Esta motivación de eficacia es aprendida a partir de las experiencias de éxito y fracaso que se han tenido a lo largo de la vida, y especialmente durante la infancia y adolescencia. Según como hayan sido dichas experiencias y los mensajes transmitidos por los adultos más significativos, en la escuela y en la familia, los niños han aprendido a anticipar unos determinados resultados (positivos o negativos) en distintas actividades y a darse a sí mismos mensajes que ayudan u obstaculizan su eficacia.
Los niños que no tienen ninguna oportunidad de éxito y reconocimiento difícilmente pueden soportar las dificultades o las comparaciones que se producen en situaciones de aprendizaje, que tienden a evitar y a sustituir por otro tipo de situaciones con las que obtener la atención y el protagonismo que necesitan. Carencia que puede incrementar la tendencia a las conductas de riesgo. Para prevenir estos problemas y favorecer la vinculación con la escuela conviene que todos los alumnos puedan obtener en ella el protagonismo académico que necesitan. Para conseguirlo en los casos más difíciles, conviene ayudar a que:
  Se planteen objetivos realistas de aprendizaje.

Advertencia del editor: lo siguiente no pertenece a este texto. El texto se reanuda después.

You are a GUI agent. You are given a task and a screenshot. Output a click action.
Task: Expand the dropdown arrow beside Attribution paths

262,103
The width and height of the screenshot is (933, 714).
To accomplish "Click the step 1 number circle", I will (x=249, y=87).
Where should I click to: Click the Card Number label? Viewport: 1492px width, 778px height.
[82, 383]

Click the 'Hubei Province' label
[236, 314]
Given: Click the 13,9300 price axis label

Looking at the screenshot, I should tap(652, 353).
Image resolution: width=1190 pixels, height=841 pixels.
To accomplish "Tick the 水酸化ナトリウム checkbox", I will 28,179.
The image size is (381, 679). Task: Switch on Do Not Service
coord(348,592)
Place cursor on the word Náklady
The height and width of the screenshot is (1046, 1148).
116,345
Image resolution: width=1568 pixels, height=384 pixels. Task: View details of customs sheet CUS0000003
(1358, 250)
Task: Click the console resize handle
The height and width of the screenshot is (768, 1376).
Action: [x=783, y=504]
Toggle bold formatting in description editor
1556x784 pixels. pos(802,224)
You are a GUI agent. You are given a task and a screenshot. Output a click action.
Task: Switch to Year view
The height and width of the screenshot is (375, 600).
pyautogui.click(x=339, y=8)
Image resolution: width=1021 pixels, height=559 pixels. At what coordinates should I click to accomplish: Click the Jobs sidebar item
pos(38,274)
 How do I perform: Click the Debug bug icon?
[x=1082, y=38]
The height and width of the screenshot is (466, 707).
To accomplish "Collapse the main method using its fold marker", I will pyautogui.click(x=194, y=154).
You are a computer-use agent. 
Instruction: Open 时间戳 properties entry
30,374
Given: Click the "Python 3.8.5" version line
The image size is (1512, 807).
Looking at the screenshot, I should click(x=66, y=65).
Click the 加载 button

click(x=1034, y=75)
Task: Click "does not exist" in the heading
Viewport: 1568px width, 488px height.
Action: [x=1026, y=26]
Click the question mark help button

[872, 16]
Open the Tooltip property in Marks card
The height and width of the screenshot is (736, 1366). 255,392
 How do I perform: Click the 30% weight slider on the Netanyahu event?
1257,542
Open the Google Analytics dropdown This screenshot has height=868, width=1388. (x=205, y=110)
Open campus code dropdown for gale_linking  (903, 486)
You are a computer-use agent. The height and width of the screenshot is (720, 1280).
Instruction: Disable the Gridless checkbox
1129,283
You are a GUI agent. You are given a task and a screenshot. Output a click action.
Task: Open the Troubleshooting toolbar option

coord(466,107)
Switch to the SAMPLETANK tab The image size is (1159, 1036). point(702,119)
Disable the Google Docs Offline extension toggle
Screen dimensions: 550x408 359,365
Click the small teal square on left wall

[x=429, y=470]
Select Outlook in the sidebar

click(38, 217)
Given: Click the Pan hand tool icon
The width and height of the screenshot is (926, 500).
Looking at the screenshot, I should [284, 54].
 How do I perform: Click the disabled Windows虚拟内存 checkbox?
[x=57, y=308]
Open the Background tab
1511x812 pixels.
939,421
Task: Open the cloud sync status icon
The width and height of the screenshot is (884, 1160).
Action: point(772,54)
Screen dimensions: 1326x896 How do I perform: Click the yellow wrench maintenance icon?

  Pongan en marcha acciones adecuadas para alcanzarlos.
  Se esfuercen, superando los obstáculos que suelen aparecer.
  Y lleguen a obtener éxito y el reconocimiento que necesitan por parte de los adultos más significativos (en la escuela y en la familia).
La forma de ocupar el tiempo libre
El consumo de drogas de la adolescencia actual está fuertemente concentrado en los fines de semana y en los lugares de ocio en los que se favorece dicho consumo: bares, discotecas, o los lugares en los que se sigue practicando el botellón. De lo cual se deduce que para prevenir es preciso favorecer alternativas de ocio con las que puedan cumplir las mismas funciones psicosociales que con aquellas (sentir que forman parte del grupo, buscar nuevas sensaciones, establecer rituales de transición, obtener experiencias de protagonismo y poder...), pero sin drogas. Para incrementar dichas alternativas conviene actuar tanto sobre el entorno que rodea a los adolescentes, mejorando las oportunidades disponibles, como sobre la representación que ellas y ellos tienen de dichas posibilidades, de forma que se incremente la visibilidad e interés por las formas de ocio más positivas.